> **What the task requires**: Rewrite the lines below, changing every "pixels" to "px" and leaving everything else untouched.

## START Listed entries

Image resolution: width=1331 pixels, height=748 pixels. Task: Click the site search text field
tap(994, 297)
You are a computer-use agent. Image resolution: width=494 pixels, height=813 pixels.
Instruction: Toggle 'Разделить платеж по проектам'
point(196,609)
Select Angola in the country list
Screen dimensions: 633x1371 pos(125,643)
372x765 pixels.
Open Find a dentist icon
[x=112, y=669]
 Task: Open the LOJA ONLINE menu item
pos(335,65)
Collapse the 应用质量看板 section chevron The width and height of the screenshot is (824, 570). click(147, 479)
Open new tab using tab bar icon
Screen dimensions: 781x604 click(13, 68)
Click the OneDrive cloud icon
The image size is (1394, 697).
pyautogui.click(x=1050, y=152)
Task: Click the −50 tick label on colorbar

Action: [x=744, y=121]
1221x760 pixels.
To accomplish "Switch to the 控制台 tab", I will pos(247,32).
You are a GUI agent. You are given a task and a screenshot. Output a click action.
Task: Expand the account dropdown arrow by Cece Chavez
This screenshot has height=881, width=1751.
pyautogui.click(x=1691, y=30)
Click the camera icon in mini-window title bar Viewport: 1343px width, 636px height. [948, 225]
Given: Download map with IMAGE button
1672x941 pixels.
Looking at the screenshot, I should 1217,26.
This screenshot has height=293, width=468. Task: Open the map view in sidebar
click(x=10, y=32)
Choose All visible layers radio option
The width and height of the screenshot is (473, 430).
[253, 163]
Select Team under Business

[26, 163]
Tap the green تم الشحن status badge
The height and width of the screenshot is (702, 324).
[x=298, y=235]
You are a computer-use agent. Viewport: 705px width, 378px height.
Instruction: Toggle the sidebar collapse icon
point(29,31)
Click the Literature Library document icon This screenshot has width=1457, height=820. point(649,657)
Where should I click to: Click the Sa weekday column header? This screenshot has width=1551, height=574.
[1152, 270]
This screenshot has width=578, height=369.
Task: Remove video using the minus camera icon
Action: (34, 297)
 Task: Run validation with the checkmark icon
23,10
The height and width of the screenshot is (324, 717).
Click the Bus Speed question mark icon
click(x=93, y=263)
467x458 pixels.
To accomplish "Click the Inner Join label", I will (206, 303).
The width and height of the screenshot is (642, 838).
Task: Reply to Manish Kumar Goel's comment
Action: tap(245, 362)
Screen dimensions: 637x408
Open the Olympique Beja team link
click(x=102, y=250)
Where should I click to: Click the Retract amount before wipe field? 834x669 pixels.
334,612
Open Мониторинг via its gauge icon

## END Listed entries

> **Task result**:
Image resolution: width=1331 px, height=748 px. Task: Click the site search text field
tap(994, 297)
You are a computer-use agent. Image resolution: width=494 px, height=813 px.
Instruction: Toggle 'Разделить платеж по проектам'
point(196,609)
Select Angola in the country list
Screen dimensions: 633x1371 pos(125,643)
372x765 px.
Open Find a dentist icon
[x=112, y=669]
 Task: Open the LOJA ONLINE menu item
pos(335,65)
Collapse the 应用质量看板 section chevron The width and height of the screenshot is (824, 570). click(147, 479)
Open new tab using tab bar icon
Screen dimensions: 781x604 click(13, 68)
Click the OneDrive cloud icon
The image size is (1394, 697).
pyautogui.click(x=1050, y=152)
Task: Click the −50 tick label on colorbar

Action: [x=744, y=121]
1221x760 px.
To accomplish "Switch to the 控制台 tab", I will pos(247,32).
You are a GUI agent. You are given a task and a screenshot. Output a click action.
Task: Expand the account dropdown arrow by Cece Chavez
This screenshot has height=881, width=1751.
pyautogui.click(x=1691, y=30)
Click the camera icon in mini-window title bar Viewport: 1343px width, 636px height. [948, 225]
Given: Download map with IMAGE button
1672x941 px.
Looking at the screenshot, I should 1217,26.
This screenshot has height=293, width=468. Task: Open the map view in sidebar
click(x=10, y=32)
Choose All visible layers radio option
The width and height of the screenshot is (473, 430).
[253, 163]
Select Team under Business

[26, 163]
Tap the green تم الشحن status badge
The height and width of the screenshot is (702, 324).
[x=298, y=235]
You are a computer-use agent. Viewport: 705px width, 378px height.
Instruction: Toggle the sidebar collapse icon
point(29,31)
Click the Literature Library document icon This screenshot has width=1457, height=820. point(649,657)
Where should I click to: Click the Sa weekday column header? This screenshot has width=1551, height=574.
[1152, 270]
This screenshot has width=578, height=369.
Task: Remove video using the minus camera icon
Action: (34, 297)
 Task: Run validation with the checkmark icon
23,10
The height and width of the screenshot is (324, 717).
Click the Bus Speed question mark icon
click(x=93, y=263)
467x458 px.
To accomplish "Click the Inner Join label", I will (206, 303).
The width and height of the screenshot is (642, 838).
Task: Reply to Manish Kumar Goel's comment
Action: tap(245, 362)
Screen dimensions: 637x408
Open the Olympique Beja team link
click(x=102, y=250)
Where should I click to: Click the Retract amount before wipe field? 834x669 px.
334,612
Open Мониторинг via its gauge icon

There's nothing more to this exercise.